▸ **WHAT TO DO**
1. Answer these questions from the text on Carmine Abate below:
(a) In which village did Abate spend his childhood?
(b) With whom did he conduct the socio-anthropological study of Calabrian emigrants?
(c) Under what English title, and in what year, was the novel Il ballo tondo published?
2. Write the next passage of the text on Carmine Abate, picking up after its final sentence.

▸ **PAGE TEXT**
-------
Carmine Abate (born 24 October 1954) is an Italian writer. He has written numerous short stories, novels and essays, mainly focusing on issues of migration and the encounters between disparate cultures.

==Life==
Abate spent his childhood in Carfizzi, a small village of the Arbëreshë community in the southern region of Calabria. He grew up speaking Arbëresh, a variant of the Albanian language. After graduating from the University of Bari, he moved to Hamburg, where his father had earlier emigrated. There he taught at a school for immigrants and began publishing his first stories. In 1984, his first collection of short stories appeared under the title Den Koffer und weg! This was followed by a socio-anthropological study conducted jointly with Meike Behrmann; their account of a community of Calabrian emigrants was published as I Germanesi. Having spent more than a decade in Germany, Abate returned to Italy and settled in Besenello in Trentino, where he continues to work as a writer and teacher.

Abate has published several acclaimed novels and short story collections. Some of his award-winning books have been translated into English. The novel Tra due mari (2002) under the English title Between Two Seas; the novel La festa del ritorno (2004) as The Homecoming Party (2010); the collection of short stories Il banchetto di nozze e altri sapori (2016), as The Wedding Banquet and Other Flavors (2019); and the novel Il ballo tondo (1991) as The Round Dance (2023).
-------
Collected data
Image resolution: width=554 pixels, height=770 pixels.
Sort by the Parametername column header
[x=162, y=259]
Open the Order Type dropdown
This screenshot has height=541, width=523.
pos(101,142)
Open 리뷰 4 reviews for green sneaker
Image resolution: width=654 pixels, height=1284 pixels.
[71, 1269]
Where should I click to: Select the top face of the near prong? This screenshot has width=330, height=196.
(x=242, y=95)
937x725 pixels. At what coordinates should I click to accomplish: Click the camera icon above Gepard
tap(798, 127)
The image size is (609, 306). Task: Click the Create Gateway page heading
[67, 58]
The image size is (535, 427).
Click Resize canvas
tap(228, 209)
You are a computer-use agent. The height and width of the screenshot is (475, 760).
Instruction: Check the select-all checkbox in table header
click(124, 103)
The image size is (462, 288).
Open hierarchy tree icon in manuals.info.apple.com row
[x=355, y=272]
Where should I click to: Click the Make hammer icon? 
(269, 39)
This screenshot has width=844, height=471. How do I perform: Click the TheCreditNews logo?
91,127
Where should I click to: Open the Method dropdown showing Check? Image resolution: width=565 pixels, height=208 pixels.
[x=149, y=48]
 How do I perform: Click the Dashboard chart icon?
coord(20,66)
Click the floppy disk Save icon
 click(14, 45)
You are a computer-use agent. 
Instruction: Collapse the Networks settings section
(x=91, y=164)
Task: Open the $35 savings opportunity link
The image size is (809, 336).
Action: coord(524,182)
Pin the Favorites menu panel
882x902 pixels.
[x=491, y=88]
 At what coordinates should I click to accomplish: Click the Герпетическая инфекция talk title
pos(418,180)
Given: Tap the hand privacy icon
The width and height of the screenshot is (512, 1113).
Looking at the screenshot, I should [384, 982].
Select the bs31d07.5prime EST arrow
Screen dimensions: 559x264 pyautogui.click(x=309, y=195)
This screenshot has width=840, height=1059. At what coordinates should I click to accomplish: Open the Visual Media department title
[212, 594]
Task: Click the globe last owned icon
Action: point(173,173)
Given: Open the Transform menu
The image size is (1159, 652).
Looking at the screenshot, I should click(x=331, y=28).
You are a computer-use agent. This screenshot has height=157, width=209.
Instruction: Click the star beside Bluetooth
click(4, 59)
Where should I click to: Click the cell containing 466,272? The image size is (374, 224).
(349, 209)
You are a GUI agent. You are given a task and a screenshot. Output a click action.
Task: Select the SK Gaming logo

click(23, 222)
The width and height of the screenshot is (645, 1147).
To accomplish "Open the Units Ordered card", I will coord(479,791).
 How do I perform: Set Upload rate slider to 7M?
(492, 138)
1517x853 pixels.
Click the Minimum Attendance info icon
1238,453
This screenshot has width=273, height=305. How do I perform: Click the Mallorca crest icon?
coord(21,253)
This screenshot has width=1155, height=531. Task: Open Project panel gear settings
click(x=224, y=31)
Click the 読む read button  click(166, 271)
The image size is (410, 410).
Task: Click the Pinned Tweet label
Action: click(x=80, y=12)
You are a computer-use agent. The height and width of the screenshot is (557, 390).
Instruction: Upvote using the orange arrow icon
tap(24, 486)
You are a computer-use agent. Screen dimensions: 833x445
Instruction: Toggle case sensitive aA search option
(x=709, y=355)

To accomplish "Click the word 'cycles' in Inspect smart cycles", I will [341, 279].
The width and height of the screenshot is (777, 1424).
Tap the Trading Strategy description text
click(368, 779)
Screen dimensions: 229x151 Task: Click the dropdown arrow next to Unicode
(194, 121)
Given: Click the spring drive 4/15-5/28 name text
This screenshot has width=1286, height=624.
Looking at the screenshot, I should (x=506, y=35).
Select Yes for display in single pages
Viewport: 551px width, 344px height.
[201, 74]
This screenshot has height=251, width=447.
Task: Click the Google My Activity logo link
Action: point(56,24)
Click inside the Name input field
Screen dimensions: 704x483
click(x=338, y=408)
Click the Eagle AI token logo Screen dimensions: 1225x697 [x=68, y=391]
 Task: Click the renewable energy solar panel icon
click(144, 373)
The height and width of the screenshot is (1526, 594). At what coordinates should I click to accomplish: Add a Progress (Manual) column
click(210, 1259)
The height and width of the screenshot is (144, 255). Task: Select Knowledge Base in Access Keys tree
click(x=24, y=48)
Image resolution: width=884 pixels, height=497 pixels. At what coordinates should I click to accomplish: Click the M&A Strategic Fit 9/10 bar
-------
▸ **RESPONSES BY ITEM NUMBER**
1.
(a) Carfizzi
(b) Meike Behrmann
(c) The Round Dance, in 2023

2.
Abate's debut novel Il ballo tondo (1991) is an exclusive Bildungsroman set in Hora, a small Albanian colony built in the 15th century in the South of Italy that becomes a place of myth, legend, magic, love, life, and death, like the Macondo of Gabriel García Márquez. Published in 1991 by Marietti, relaunched by Fazi Editore in 2000, and then by Mondadori in 2005, the book has been translated and published in Germany, France, Albania, Portugal, Kosovo, Japan, and now in the United States, by Rutgers University Press. The novel won the ARGE ALP Readers' International Prize (2000) and was selected by Mondadori for the series “900 ITALIANO” (2016) as one of the100 best Italian novels of the twentieth century.

Abate's work has also been translated into several European languages and is now being translated into Arabic. He is represented by the leading publishing house Mondadori.

==Works==
- Nel labirinto della vita, Rome: Juvenilia, 1977 (poetry)
- I Germanesi: storia e vita di una comunità calabrese e dei suoi emigranti, Carmine Abate and Meike Behrmann, Cosenza Pellegrini, 1986 (non-fiction)
- Il ballo tondo, Marietti, 1991 (novel)
- Shtegtimi i unazës, Pejë: Dukagjini, 1994
- Terre di andata, Argo, 1996 (poetry)
- La moto di Scanderbeg, Fazi, 1999. ISBN 978-88-04-57522-1 (winner of the Premio Racalmare-Leonardo Sciascia)
- Tra due mari, Mondadori, 2002 (winner of the Premio Società dei Lettori, Lucca-Roma)
- La festa del ritorno, Mondadori, (2004) (winner of the Premio Napoli, Premio Selezione Campiello and Premio Corrado Alvaro)
- Il muro dei muri, Mondadori, 2006 (short stories)
- Il mosaico del tempo grande, Mondadori, 2006 (novel)
- Gli anni veloci, Mondadori, 2008 (novel)
- Vivere per addizione a altri viaggi, Mondadori, 2010. ISBN 978-88-04-58541-1 (short stories)
- Terre di andata. Poesie & proesie, Il Maestrale, 2011.
- La collina del vento, Mondadori, 2012 (Premio Campiello).
- Le stagioni di Hora, Oscar Mondadori, 2012. [It includes: Il ballo tondo, La moto di Scanderbeg, Il mosaico del tempo grande] (novels)
- Il bacio del pane, Mondadori, 2013. ISBN 978-88-04-62927-6 (novel)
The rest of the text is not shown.